- **EXERCISE DIRECTIONS**
Pictures aside, the output must consist of the lines from the one containing "Click the question mark next to ubuntu-ports" through the end of the data, reproduced exactly.

- **DATA FOR THIS TASK**
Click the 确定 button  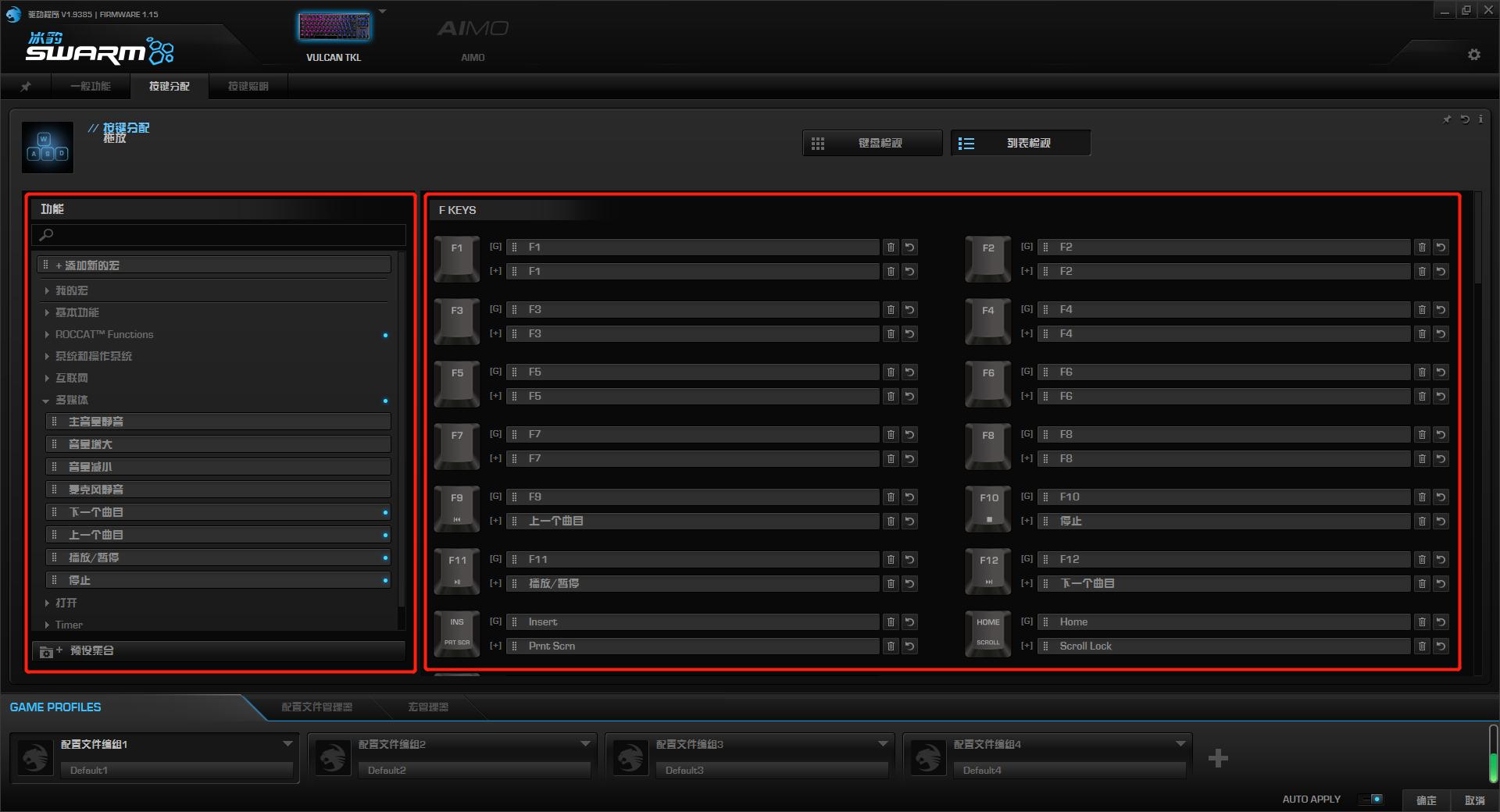coord(1426,800)
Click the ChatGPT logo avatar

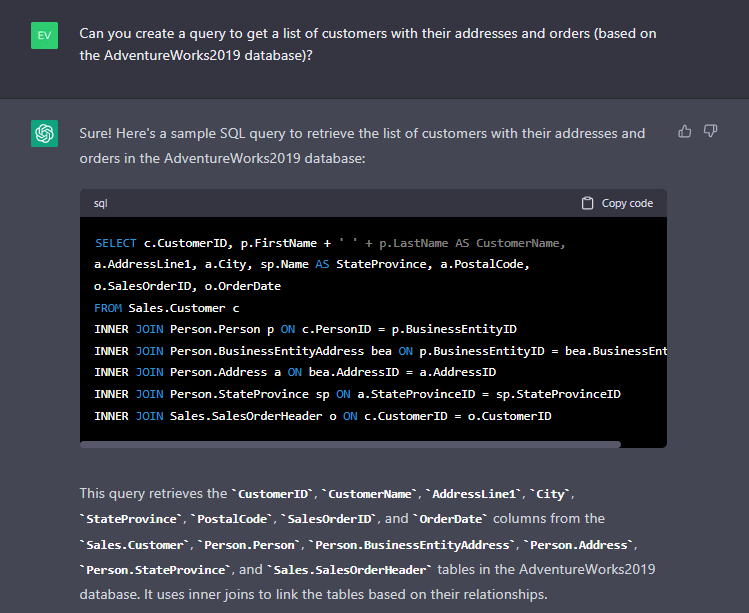pyautogui.click(x=44, y=133)
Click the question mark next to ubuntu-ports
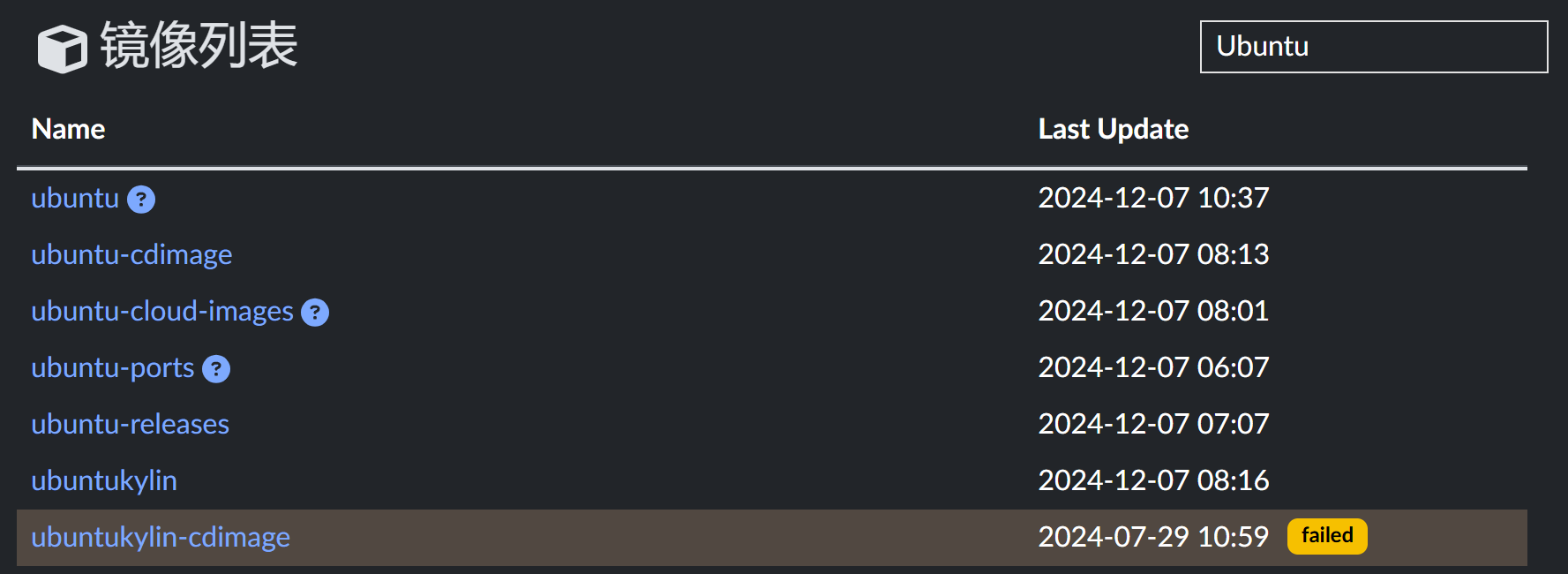The width and height of the screenshot is (1568, 574). point(216,369)
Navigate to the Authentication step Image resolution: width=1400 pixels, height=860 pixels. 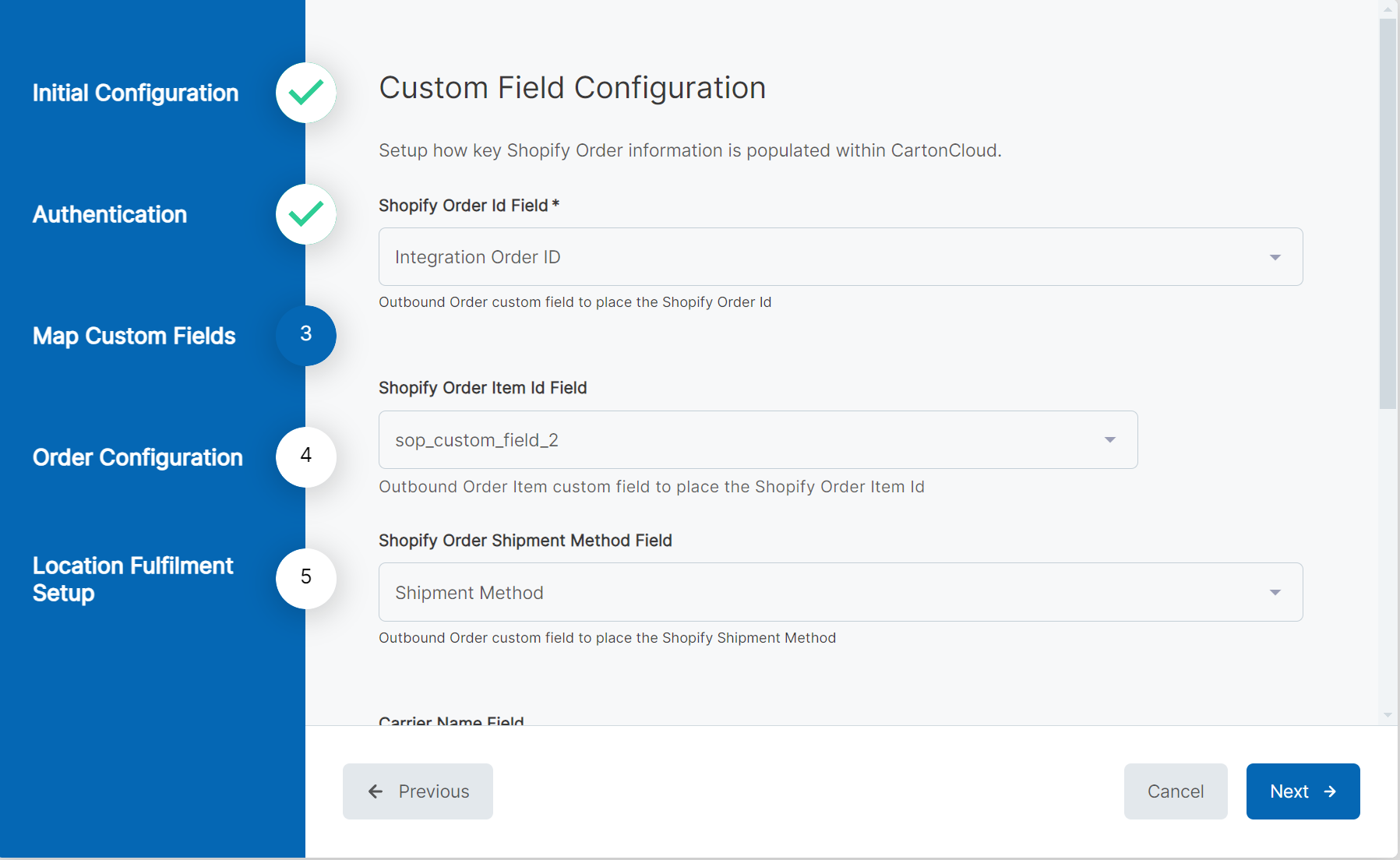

- **ANSWER TO THE EXERCISE**
Click the question mark next to ubuntu-ports
The width and height of the screenshot is (1568, 574). point(216,369)
Navigate to the Authentication step Image resolution: width=1400 pixels, height=860 pixels. 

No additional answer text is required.